La idea y la esperanza de un alzamiento general en los Madriles eran unánimes. Oficiales y paisanos que se acercaron a la mesa del General, las expresaron ruidosamente, unos como chispazos de su inflamado patriotismo, otros como consuelo de la deslucida función bélica de aquella tarde. Pasando de corrillo en corillo y de casa en casa, oí, entre mil comentarios del suceso y de sus consecuencias, una versión que me pareció la más discreta y juiciosa, como salida del entendimiento de Andrés Borrego, uno de nuestros más expertos catadores de acontecimientos, y de los móviles y personas que los determinan. La jornada de esta tarde – nos dijo a Pinedo y a mí, – desairada como acción de guerra, es una obra maestra de sagacidad política y de cuquería revolucionaria. Lanzar a las tropas al ataque con todo el brío que ellas saben desplegar, habría sido dar a este movimiento, desde sus primeros vagidos, un carácter rencoroso, sanguinario, como el de las luchas por principios irreconciliables. Y aquí no hay ni puede haber a la postre lucha de esa naturaleza. No hay cosas más conciliables que dos porciones de nuestro ejército regular, la una frente a la otra. ¡Cómo que en el fondo de estos movimientos y de estos choques entre pronunciados y leales, hay siempre un compadrazgo disimulado con las apariencias de antagonismo! Compadres son todos; no se tiran a destruirse, y ninguno de ellos quiere echar sobre su contrario la tristeza de una grave derrota. Con perfecta bonhommie atacó Blaser a Dulce, y éste y O’Donnell te devolvieron su cortés tiroteo. ¡Oh!, este irlandés sabe mucho, y no sólo es un buen guerrero, sino un excelente estratega del corazón humano. En el curso de la acción he visto yo los efectos de su malicia sajona, y de su admirable delicadeza para efectuar el tacto de codos sin que nadie lo advierta, ni dejen de enterarse los codos del contrario. Viendo la acción sin ver al caudillo, yo le oía decir: «Compadre Blaser, no nos comprometamos derramando más sangre de la que manda la etiqueta. El polaquismo es cosa perdida. En el reloj del Destino ha sonado mi hora, y yo y los que están conmigo hemos de coger la sartén por el mango… Amigos seremos todos, aunque ahora el buen parecer pida que nos figuremos rivales. No tardaremos en abrazarnos… Nadie tema venganzas. Yo miraré por unos y otros… Somos el Ejército de un país sin fuerza de opinión, de un país que un día nos pide Orden, otro día Libertad… y lo que nos pide… tenemos que dárselo».

XX

Hastiado al fin de las prolijas versiones de un mismo asunto, salí con Zafrilla en busca de Rodrigo Ansúrez, que aún no había parecido por nuestro alojamiento.

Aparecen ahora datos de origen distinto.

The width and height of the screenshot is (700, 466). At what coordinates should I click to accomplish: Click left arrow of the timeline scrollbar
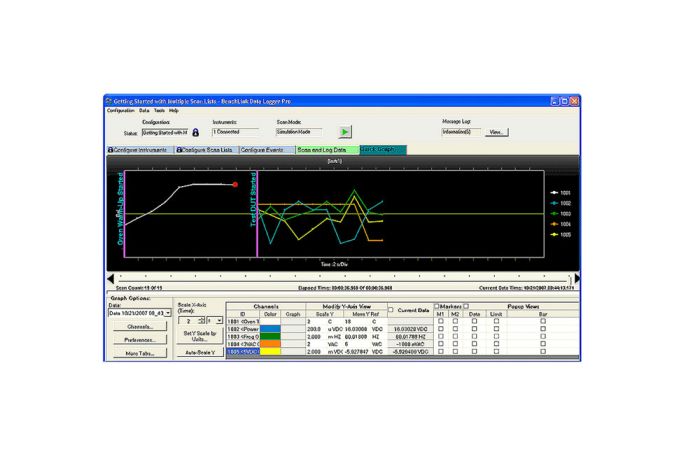110,279
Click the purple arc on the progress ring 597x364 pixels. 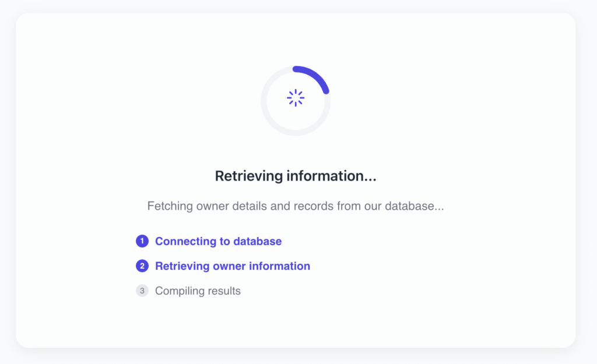315,75
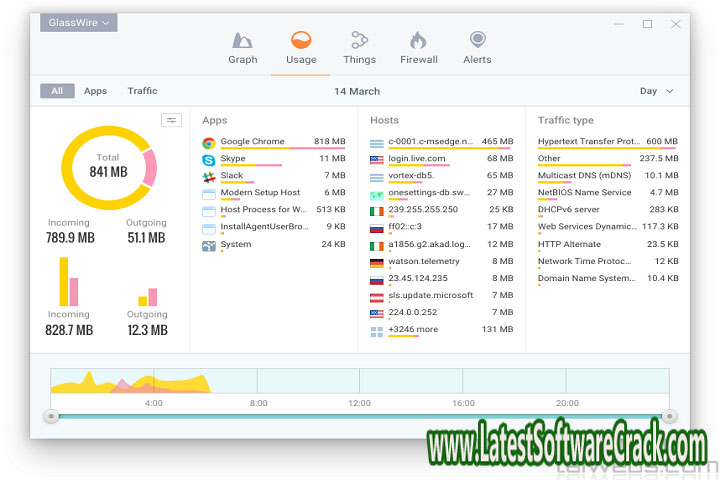720x480 pixels.
Task: Click the Slack app icon
Action: point(209,177)
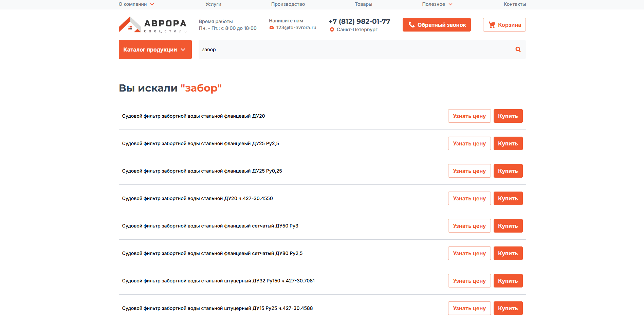This screenshot has width=644, height=318.
Task: Click the magnifier search icon
Action: point(518,49)
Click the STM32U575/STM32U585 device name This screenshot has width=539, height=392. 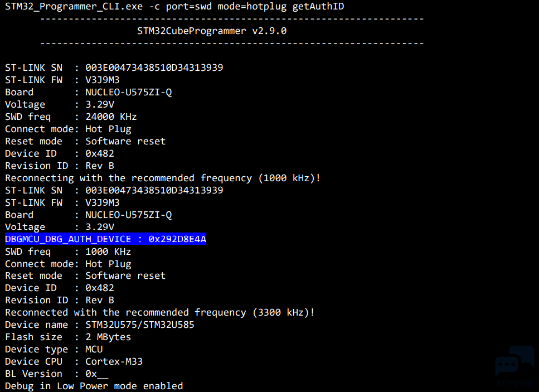click(x=139, y=325)
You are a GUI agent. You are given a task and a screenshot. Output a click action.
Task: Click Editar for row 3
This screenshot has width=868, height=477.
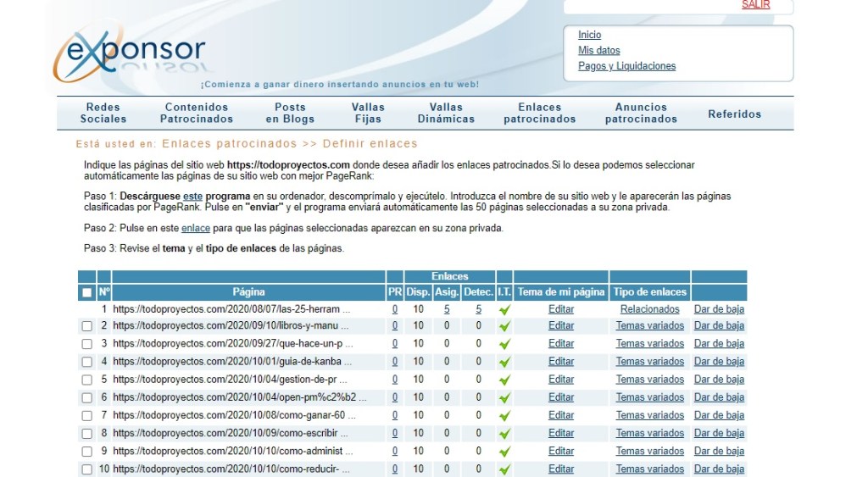point(561,344)
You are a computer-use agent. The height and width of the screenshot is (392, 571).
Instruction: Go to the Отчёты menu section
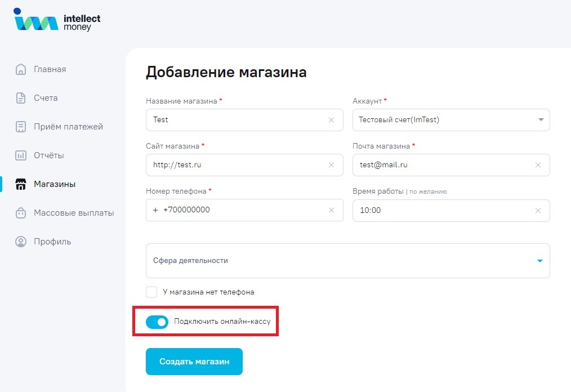point(48,155)
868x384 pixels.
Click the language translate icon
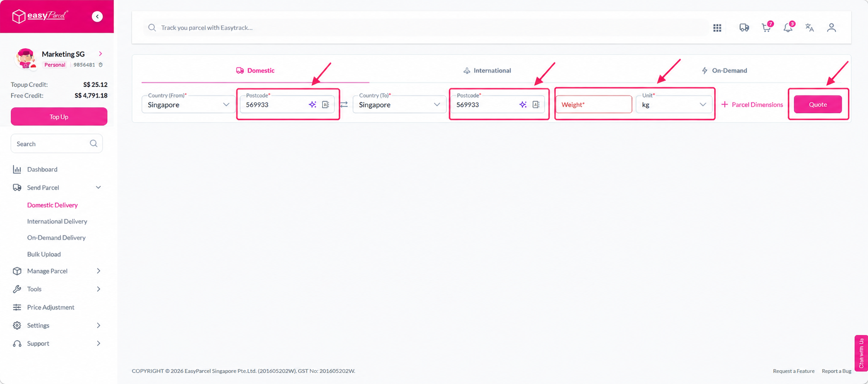point(810,28)
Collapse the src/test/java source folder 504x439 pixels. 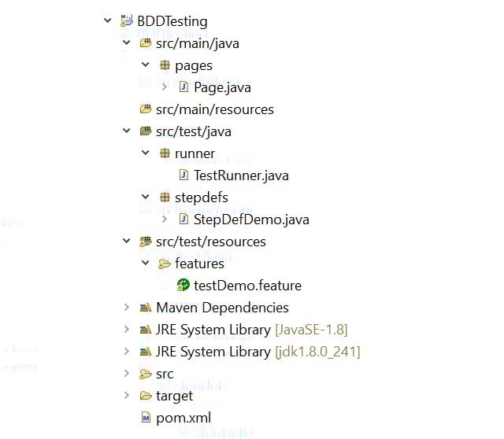(x=127, y=131)
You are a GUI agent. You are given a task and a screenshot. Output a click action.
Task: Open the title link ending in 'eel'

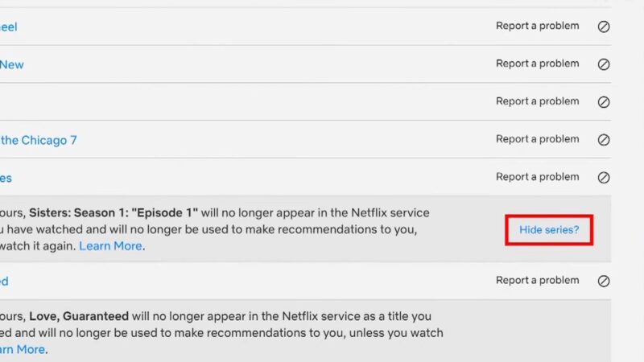tap(9, 27)
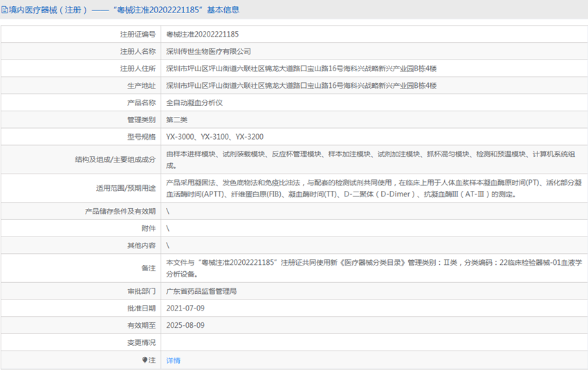This screenshot has height=370, width=588.
Task: Click the lightbulb icon beside 注
Action: (x=145, y=360)

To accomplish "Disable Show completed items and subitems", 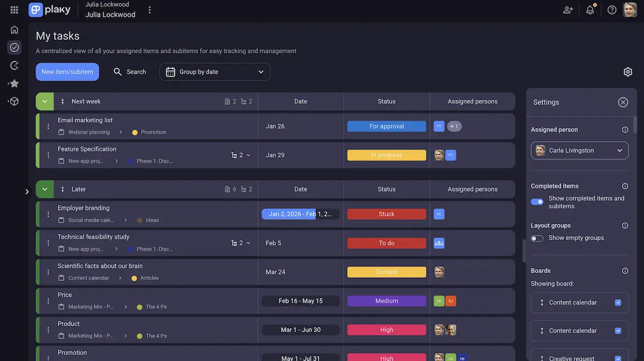I will click(537, 201).
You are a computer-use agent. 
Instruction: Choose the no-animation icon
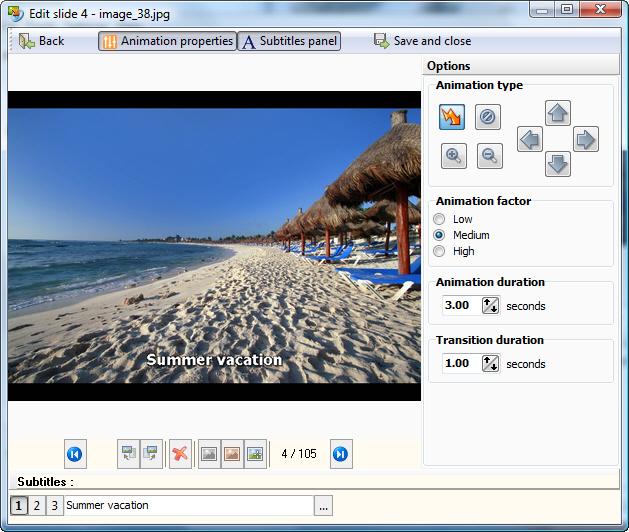pyautogui.click(x=487, y=117)
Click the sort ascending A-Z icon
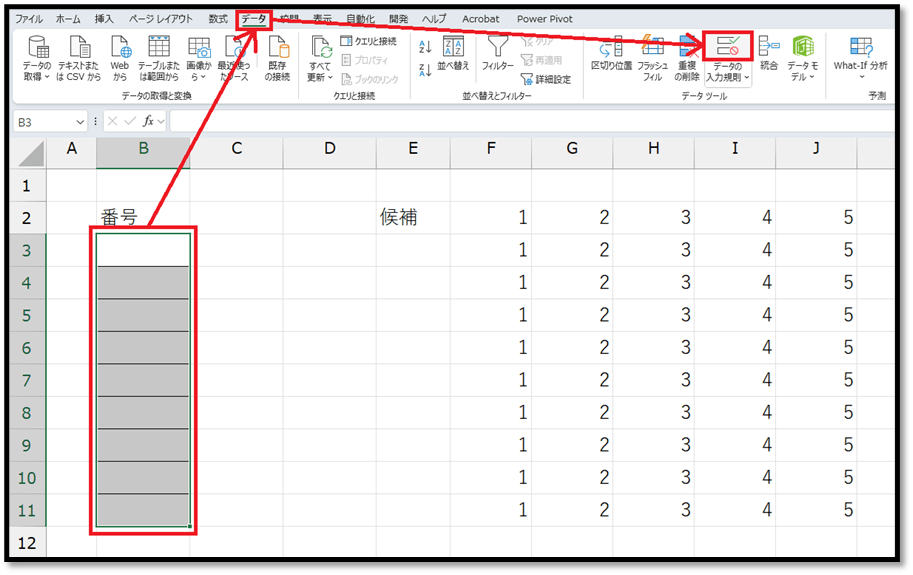 (x=425, y=47)
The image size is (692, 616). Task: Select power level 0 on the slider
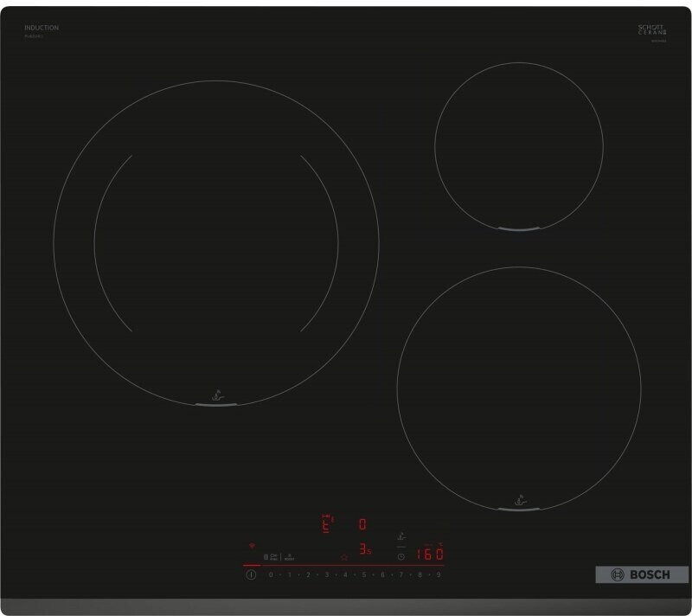[271, 574]
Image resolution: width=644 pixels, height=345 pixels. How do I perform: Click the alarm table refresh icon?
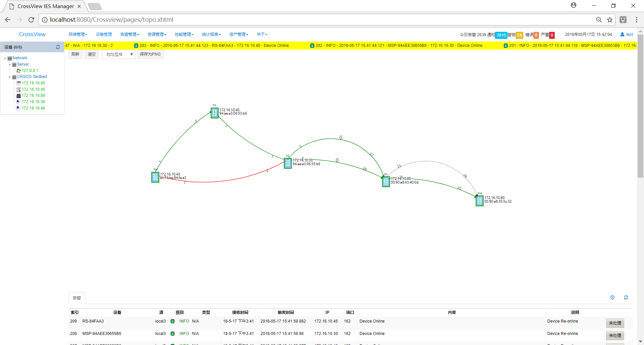coord(626,297)
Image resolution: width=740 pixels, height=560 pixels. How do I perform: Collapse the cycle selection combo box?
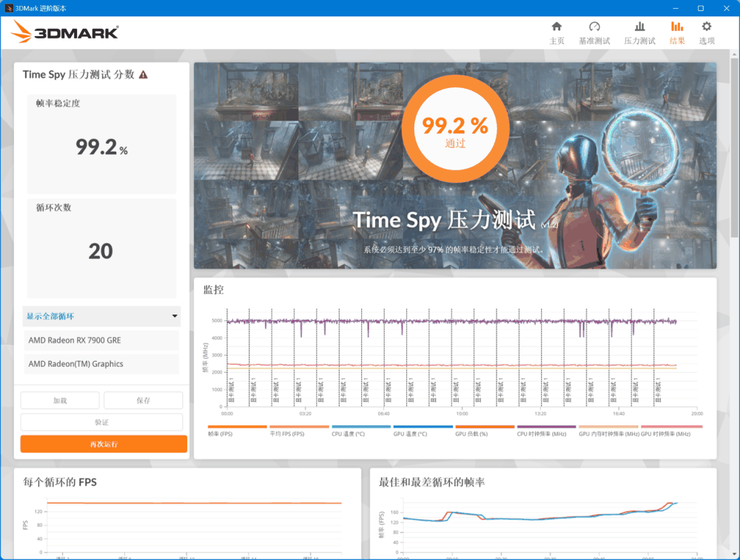click(x=101, y=316)
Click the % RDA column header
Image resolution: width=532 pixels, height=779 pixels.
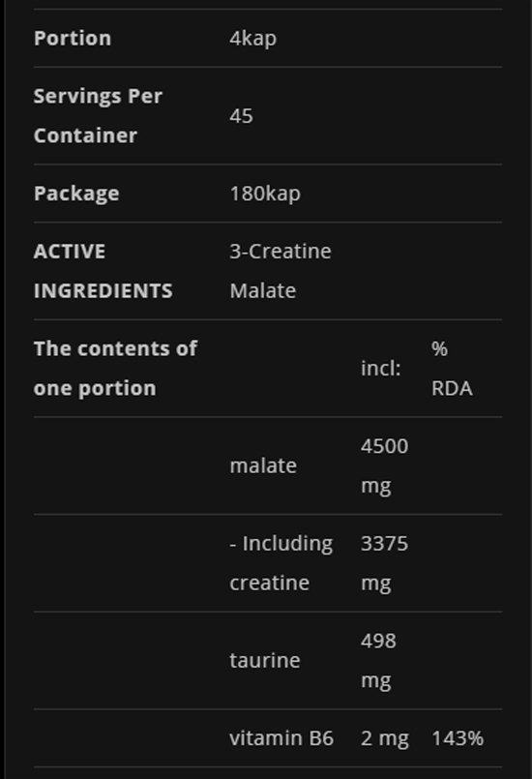[452, 368]
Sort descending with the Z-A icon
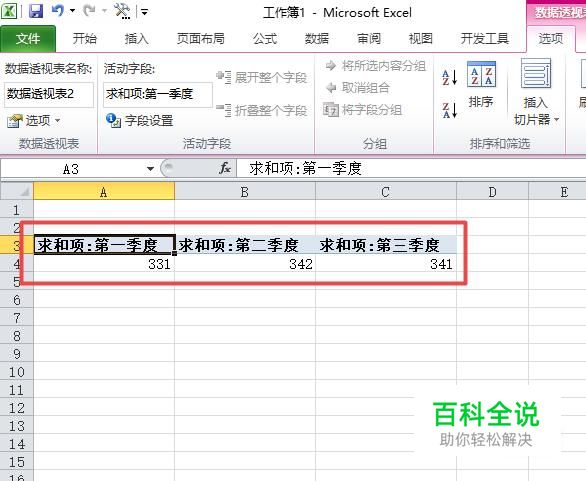The image size is (586, 481). (450, 110)
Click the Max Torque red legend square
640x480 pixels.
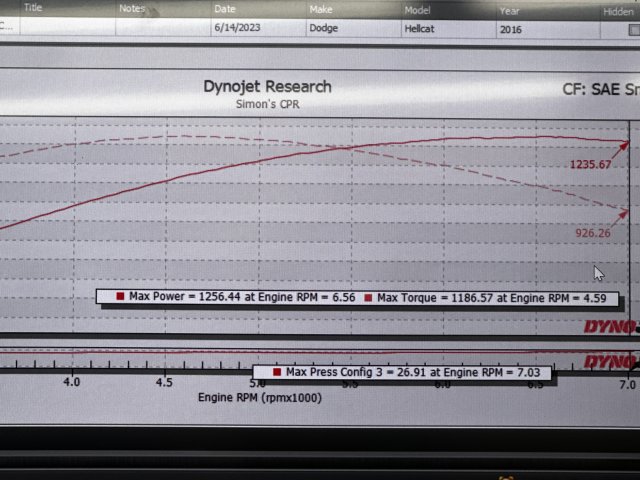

Recorrimos varias calles, la plaza, parte del camino real. En la plaza vi largas filas de caballos comiendo el pienso que con solicitud fraternal les servían sus jinetes. Los nobles animales, que habían trabajado todo el día pisando terrones y cardos borriqueros, o algún cuerpo herido, muerto quizás, respirando tufo de pólvora y enardeciéndose al incitante toque de clarines, mascaban tranquilos su cebada, ajenos a la gloria militar. Observé que todos los perros del pueblo, que durante la batalla se habían alejado del campo de guerra expresando su terror con aullidos, se congregaban en derredor de los bridones, mirándolos con respeto y envidia. Algunos, después de mostrar su afecto a los generosos brutos de la guerra, salían a ladrar por las calles próximas, como queriendo espantar a otros animales enemigos que veían en forma vaporosa, o avisar la llegada de escuadrones fantásticos, sólo vistos por ellos. Luego volvían junto a los caballos nuestros, efectivos, y les hacían la tertulia, sentándose en postura de esfinge en medio de los grupos de soldados y corceles, o escarbando graciosamente la paja que a éstos se les caía.

Divagué por entre estos renglones de la página histórica, más interesantes, a mi ver, que los renglones belicosos, y al volver de una esquina me encontré al hojalatero, que corrió hacia mí gozoso, diciéndome: «Señor, dos horas hace ya que le busco. Estuve en la yesería tres veces…».

– ¿Y qué hay, chiquillo? ¿Dónde está mi gente?

– ¡Ay, me parece que me quedo sin violín!… no por culpa mía, pues he revuelto todo este poblacho… y…

– ¿No parecen?

– Se me ha secado la boca de tanto preguntar… Por fin, señor, en la puerta de la Iglesia me encontré a un yesero de Coslada: vivía pared por medio de la casa donde se albergaban Leoncio y Mita; le llaman el tío Meas… Me dijo que con mi hermano había venido su mujer, la cual, todo el tiempo que duró el tiroteo, estuvo en casa de unas viejas que apodan las Cangrejas, porque tienen en San Fernando el negocio de mandar cangrejos a Madrid.

– Bueno, y te dijo…

– Que, en cuanto se acabaron los tiros, Mita fue en busca de Leoncio y se le llevó… Él no quería; pero ella… ¡vaya, que gasta un genio!… Es la que manda.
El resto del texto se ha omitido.